5°) de dire si l'état de Mme C lié à l'accident du travail du 7 janvier 2014 ou à sa maladie professionnelle a entraîné une incapacité totale ou partielle d'exercer son activité professionnelle et/ou un déficit fonctionnel temporaire partiel ou total résultant de troubles physiologiques ou psychologiques et en préciser les dates de début et de fin, ainsi que le ou les taux ;

6°) de donner son avis sur l'existence éventuelle de préjudices patrimoniaux et extrapatrimoniaux temporaires et permanents subis par Mme C tels que les souffrances endurées, le préjudice esthétique, le préjudice d'agrément, les dépenses de santé, l'assistance à tierce personne, l'incidence professionnelle, et le cas échéant, d'en évaluer l'importance, en distinguant la part imputable à l'accident de service du 7 janvier 2014 et à la maladie professionnelle de celle ayant pour origine toute autre cause ou pathologie et qui relèveraient d'un état antérieur ou postérieur.

7°) d'une manière générale, donner au tribunal tous les éléments utiles à la détermination, au vu de l'état de santé actuel présenté par la requérante, de l'entier préjudice qu'elle subit.

Article 2 : L'expert accomplira sa mission dans les conditions prévues aux articles R. 621-2 à R. 621-14 du code de justice administrative.
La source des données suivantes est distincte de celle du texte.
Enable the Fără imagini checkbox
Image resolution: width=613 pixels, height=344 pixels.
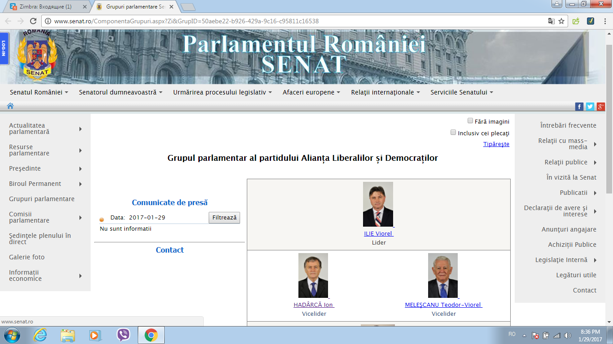(x=470, y=121)
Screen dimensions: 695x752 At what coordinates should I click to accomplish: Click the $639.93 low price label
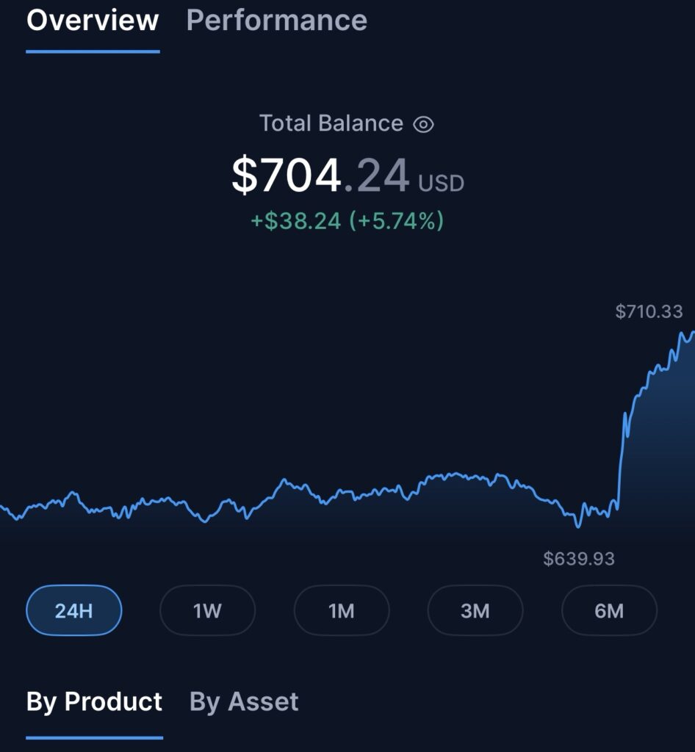point(579,559)
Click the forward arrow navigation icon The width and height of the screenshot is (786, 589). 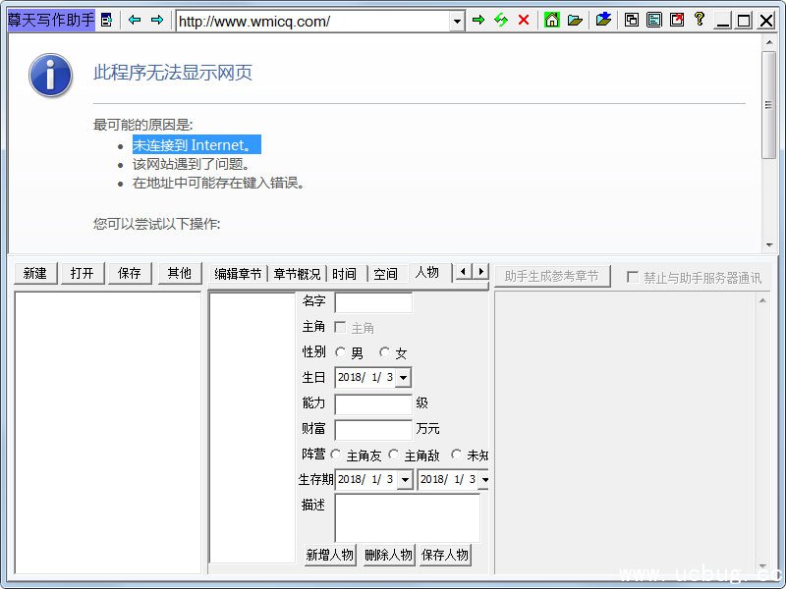157,20
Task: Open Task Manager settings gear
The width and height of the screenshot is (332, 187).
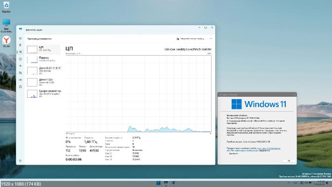Action: pyautogui.click(x=20, y=161)
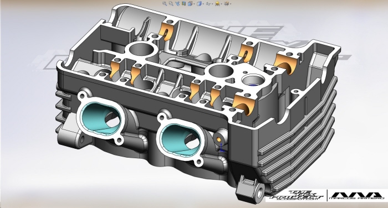This screenshot has height=208, width=388.
Task: Click the Zoom to Fit icon
Action: (x=165, y=3)
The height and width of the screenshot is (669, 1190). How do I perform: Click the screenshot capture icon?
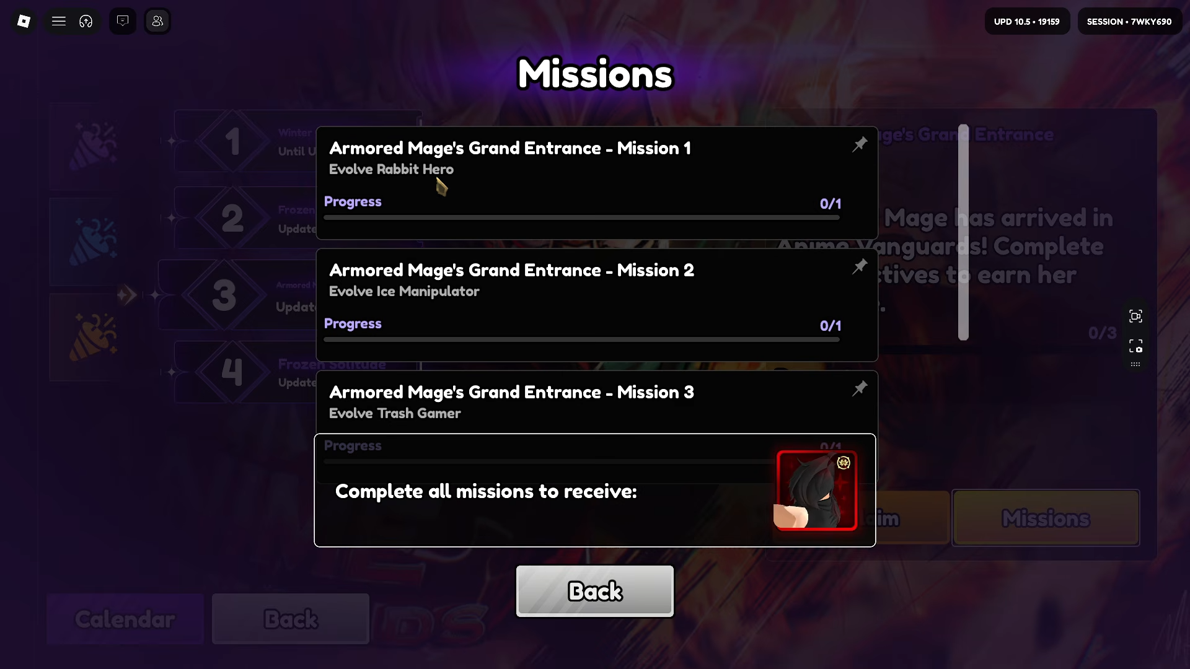pyautogui.click(x=1135, y=317)

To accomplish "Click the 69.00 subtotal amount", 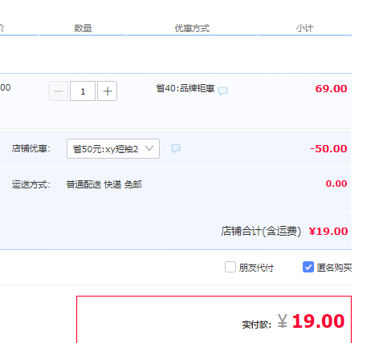I will point(331,88).
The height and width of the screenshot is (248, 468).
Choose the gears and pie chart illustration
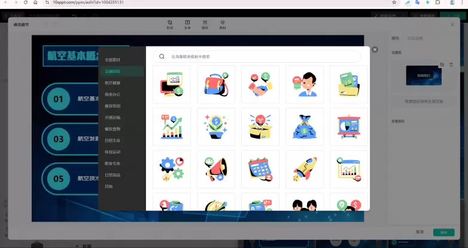click(x=172, y=169)
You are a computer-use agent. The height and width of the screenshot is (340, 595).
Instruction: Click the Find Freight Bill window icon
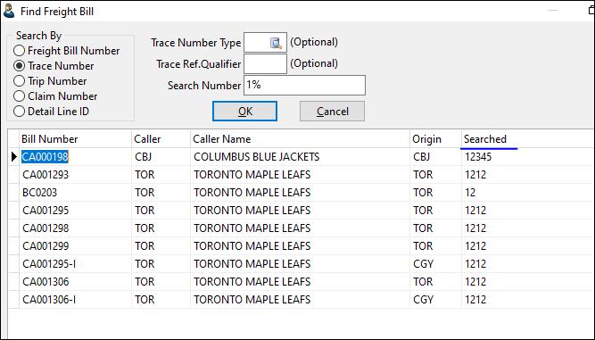[x=8, y=12]
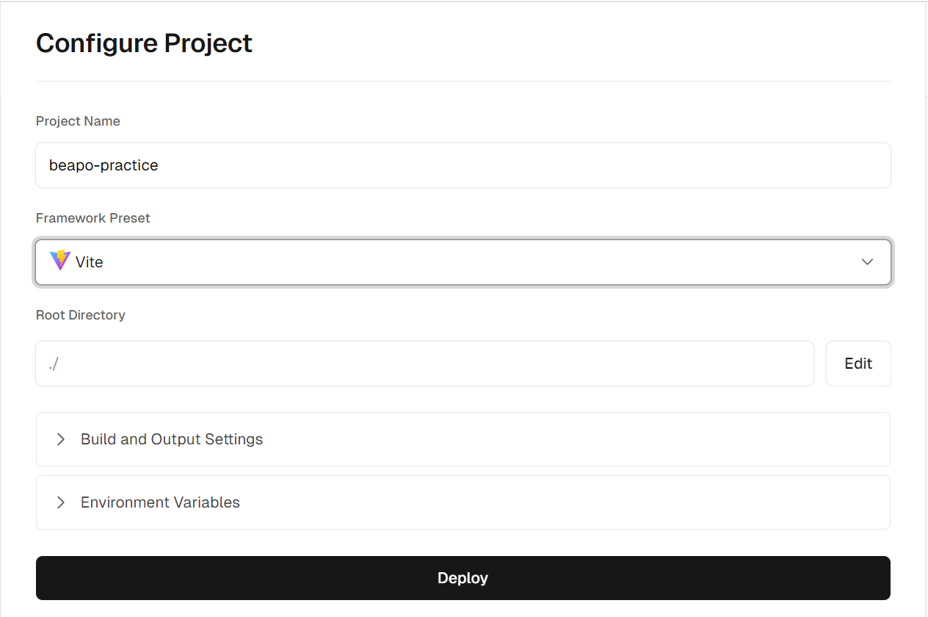Click Edit next to Root Directory

[858, 364]
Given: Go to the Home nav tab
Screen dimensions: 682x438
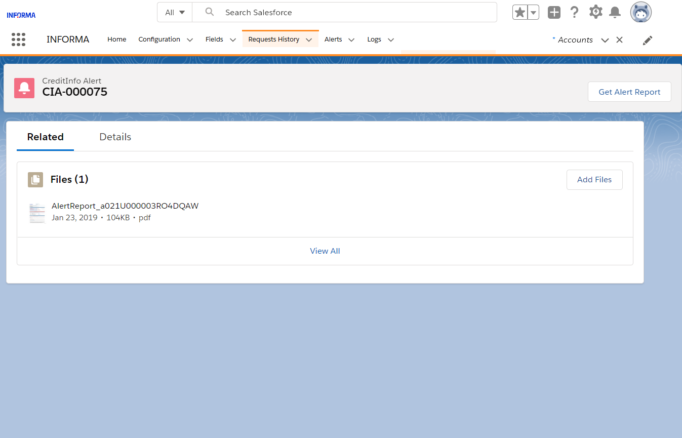Looking at the screenshot, I should click(x=116, y=39).
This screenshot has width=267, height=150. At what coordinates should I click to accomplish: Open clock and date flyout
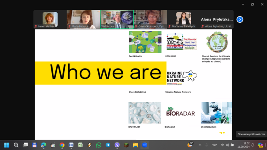pos(243,145)
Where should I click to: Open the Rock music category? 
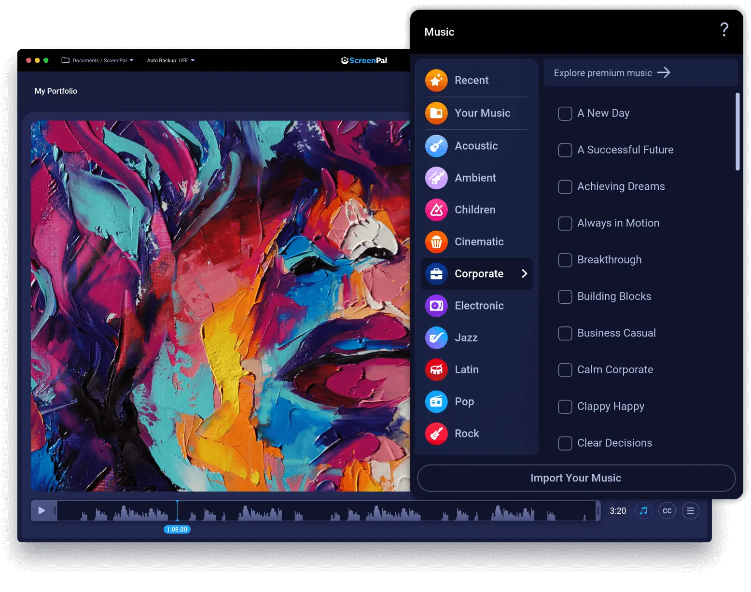tap(436, 433)
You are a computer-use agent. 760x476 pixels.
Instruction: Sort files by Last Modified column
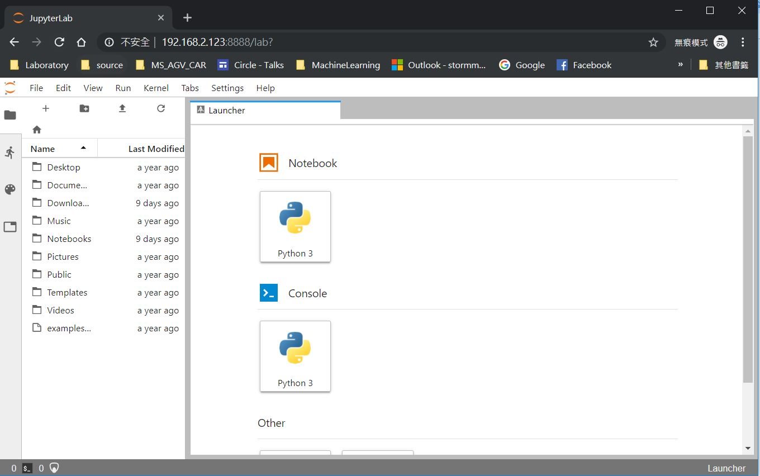pyautogui.click(x=155, y=149)
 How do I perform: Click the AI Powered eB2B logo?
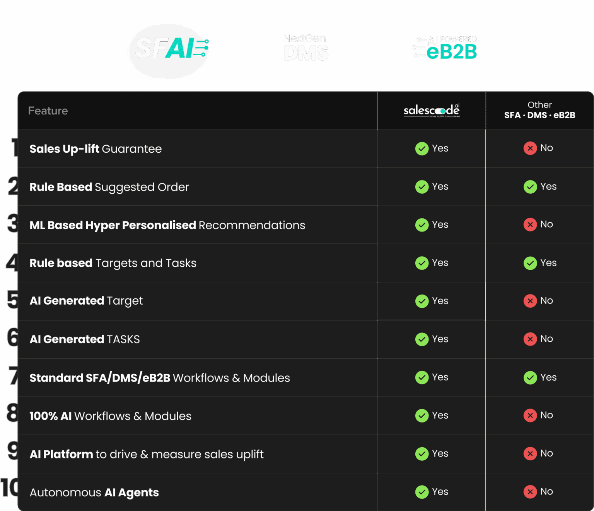445,48
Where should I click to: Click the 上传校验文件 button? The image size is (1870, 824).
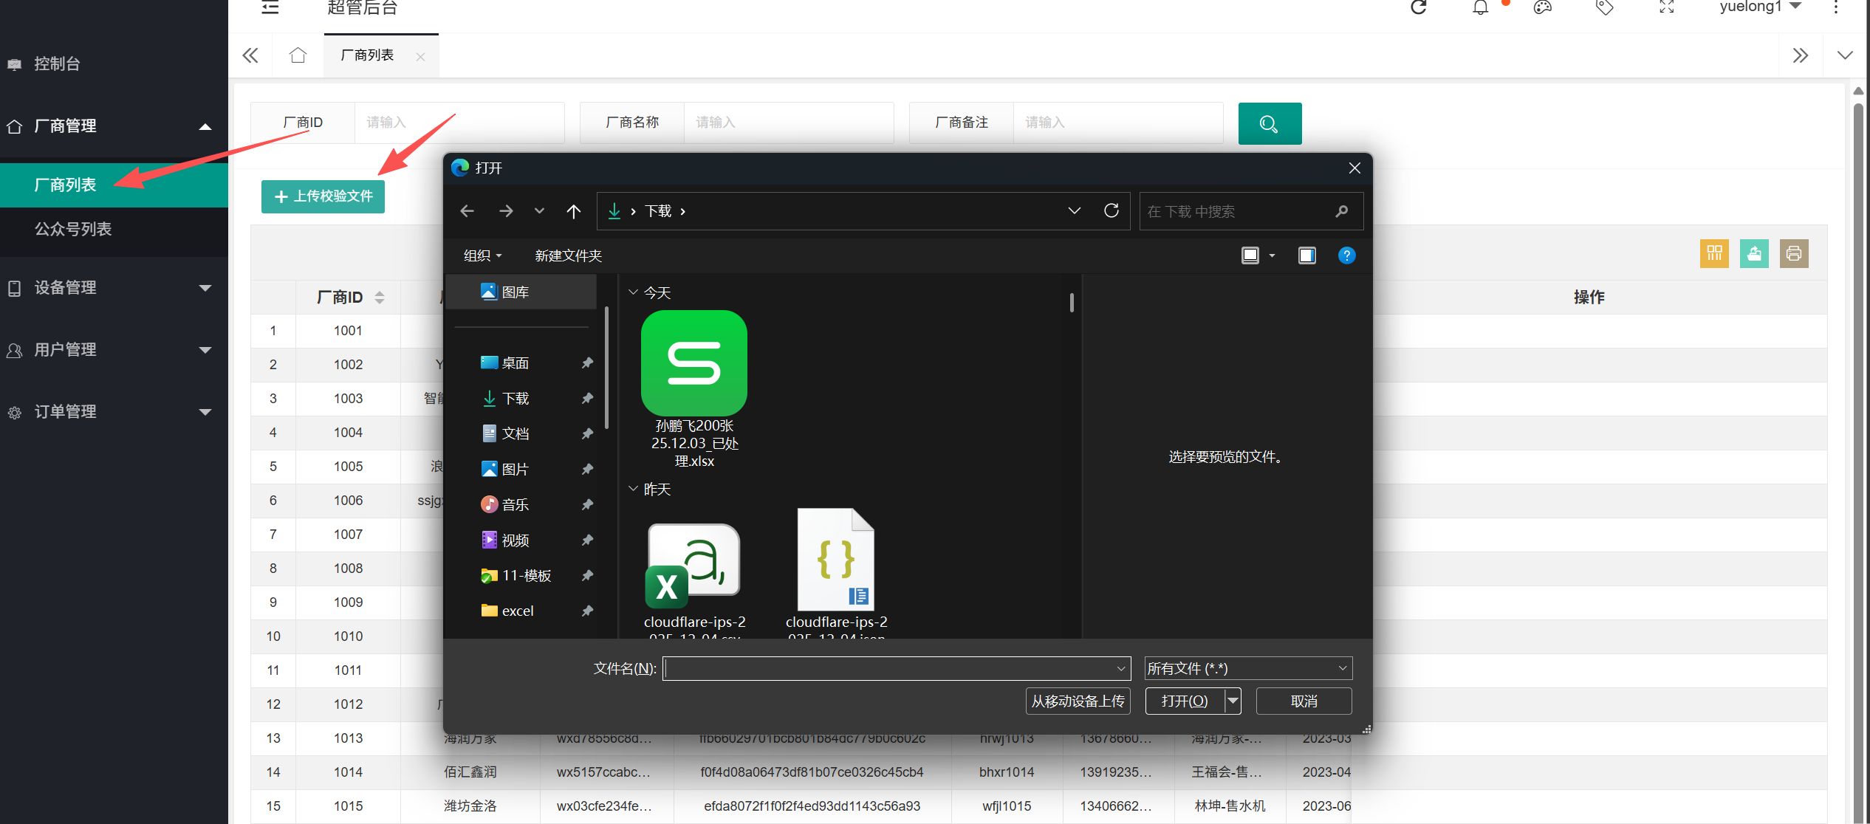pyautogui.click(x=323, y=196)
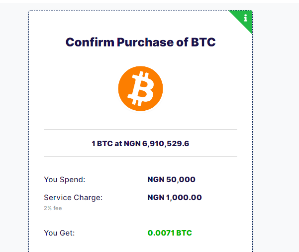
Task: Click the You Get label
Action: click(x=59, y=233)
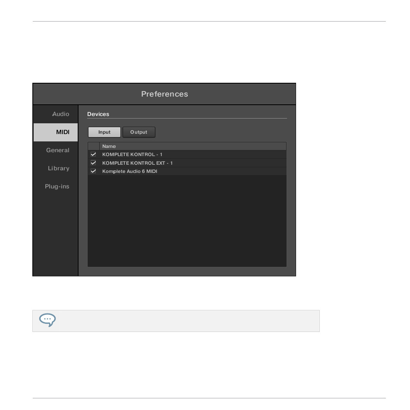Screen dimensions: 410x410
Task: Toggle the KOMPLETE KONTROL EXT - 1 checkbox
Action: click(93, 163)
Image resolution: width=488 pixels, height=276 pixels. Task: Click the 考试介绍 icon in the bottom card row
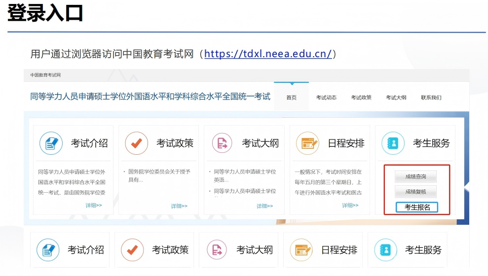[48, 250]
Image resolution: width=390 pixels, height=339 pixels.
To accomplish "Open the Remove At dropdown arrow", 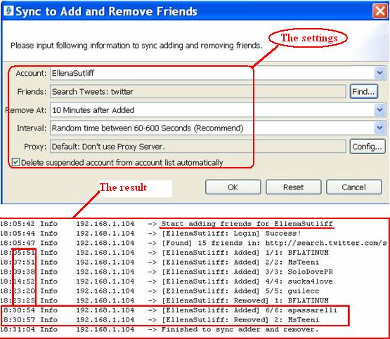I will (x=379, y=109).
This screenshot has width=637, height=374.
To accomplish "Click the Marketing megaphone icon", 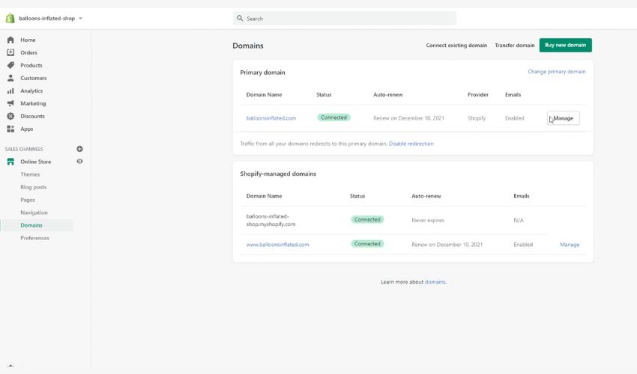I will pyautogui.click(x=10, y=103).
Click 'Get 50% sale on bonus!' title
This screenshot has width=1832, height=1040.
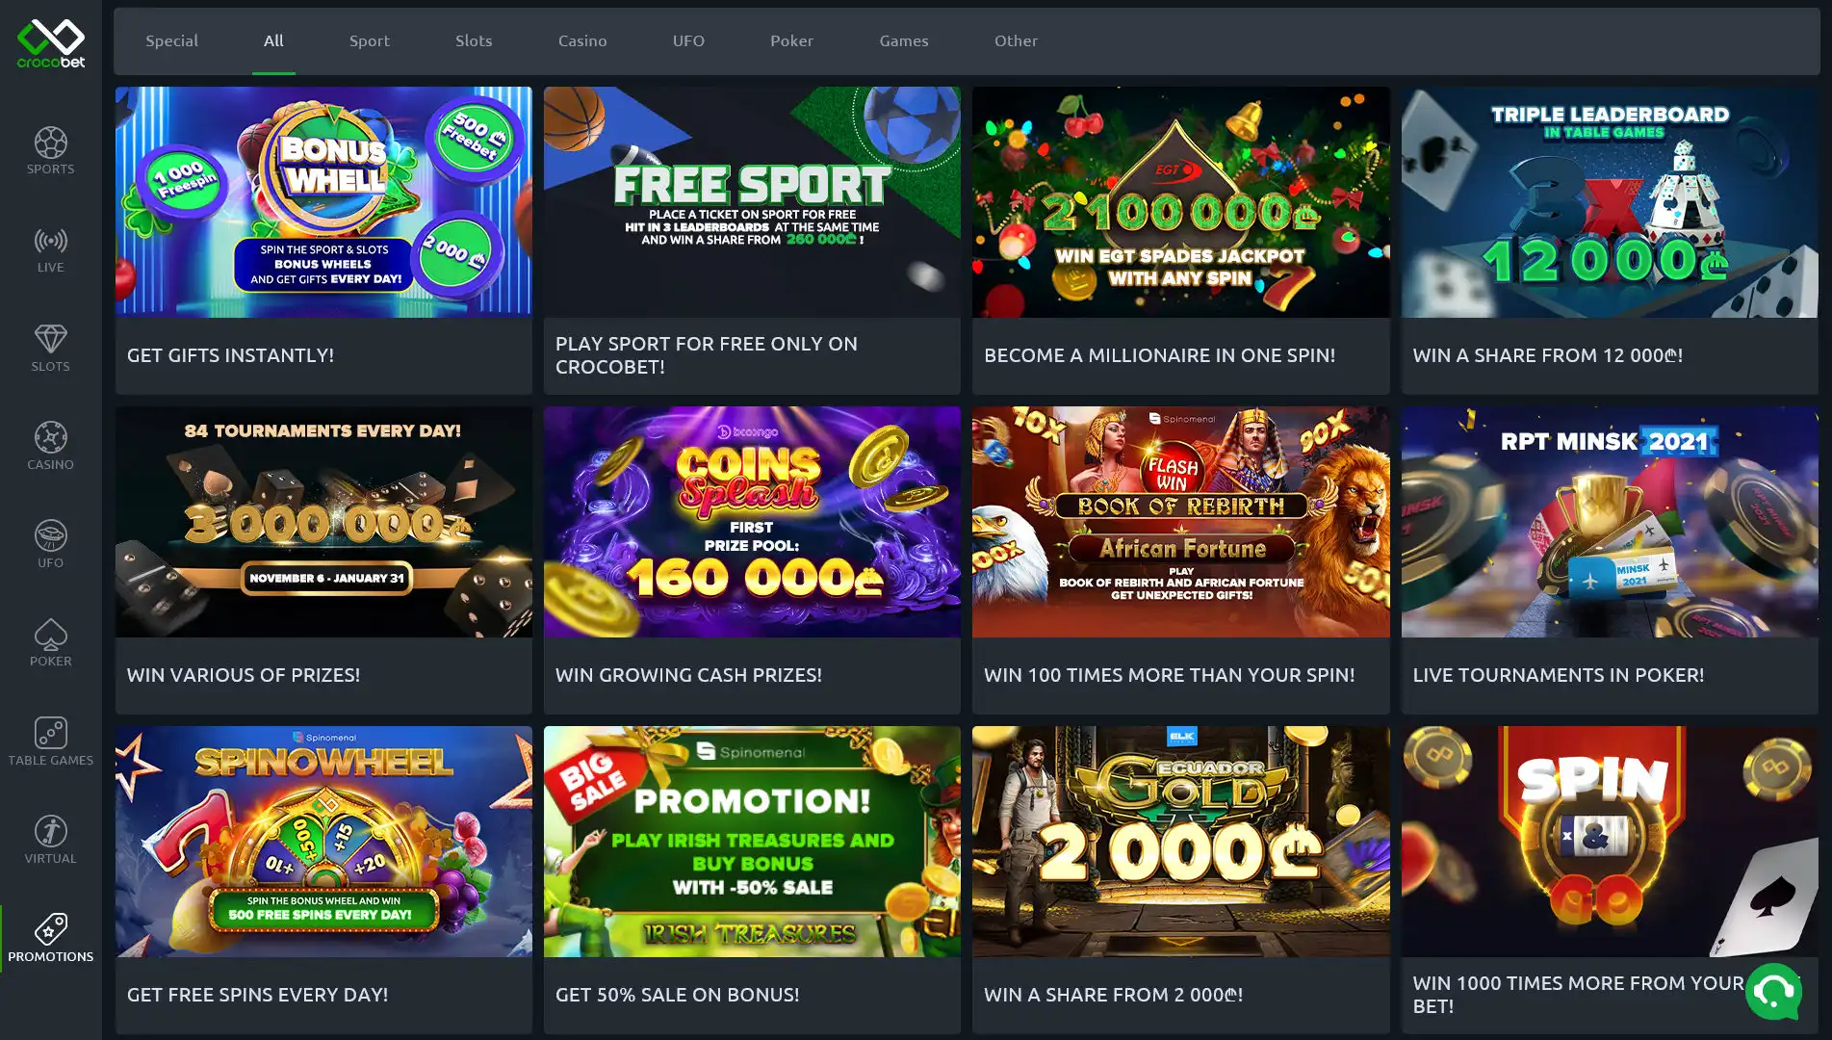(677, 995)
Il ne pourra recourir à un sapiteur sans l'autorisation préalable du président du tribunal administratif.

Article 3 : Préalablement à toute opération, l'expert prêtera serment dans les formes prévues à l'article R. 621-3 du code de justice administrative.

Article 4 : Les opérations d'expertise auront lieu contradictoirement entre Mme C et le centre hospitalier Vauclaire.

Article 5 : L'expert avertira les parties conformément aux dispositions de l'article R. 621-7 du code de justice administrative.

Article 6 : L'expert, qui communiquera aux parties un pré-rapport, s'il l'estime utile, avec un délai leur permettant de faire valoir leurs dires avant d'analyser leurs observations dans un rapport définitif, déposera le rapport définitif au greffe en deux exemplaires dans un délai de six mois à compter de la notification de la présente ordonnance. Des copies seront notifiées par l'expert aux parties intéressées. Avec leur accord, cette notification pourra s'opérer sous forme électronique. L'expert justifiera auprès du tribunal de la date de réception de son rapport par les parties.

Article 7 : Les frais et honoraires de l'expertise seront mis à la charge de la ou des parties désignées dans l'ordonnance par laquelle le président du tribunal liquidera et taxera ces frais et honoraires.

Article 8 : La présente ordonnance sera notifiée à Mme C D, au centre hospitalier Vauclaire et au docteur B A, expert.

Fait à Bordeaux, le 26 avril 2023.

La présidente,

Cécile MARILLER

La République mande et ordonne au ministre de la santé et de la prévention en ce qui le concerne ou à tous commissaires de justice à ce requis en ce qui concerne les voies de droit commun contre les parties privées, de pourvoir à l'exécution de la présente décision.